## begin DATA ENTRIES

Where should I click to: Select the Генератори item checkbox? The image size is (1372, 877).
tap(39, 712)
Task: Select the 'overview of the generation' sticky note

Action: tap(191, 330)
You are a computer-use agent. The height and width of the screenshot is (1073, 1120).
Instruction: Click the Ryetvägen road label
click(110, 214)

## end DATA ENTRIES

GOAL ▸ Write out the lines above, word for word, from the one containing "Task: Select the" through the last line, including both ends.

OUTPUT OF THE TASK ▸
Task: Select the 'overview of the generation' sticky note

Action: tap(191, 330)
You are a computer-use agent. The height and width of the screenshot is (1073, 1120).
Instruction: Click the Ryetvägen road label
click(110, 214)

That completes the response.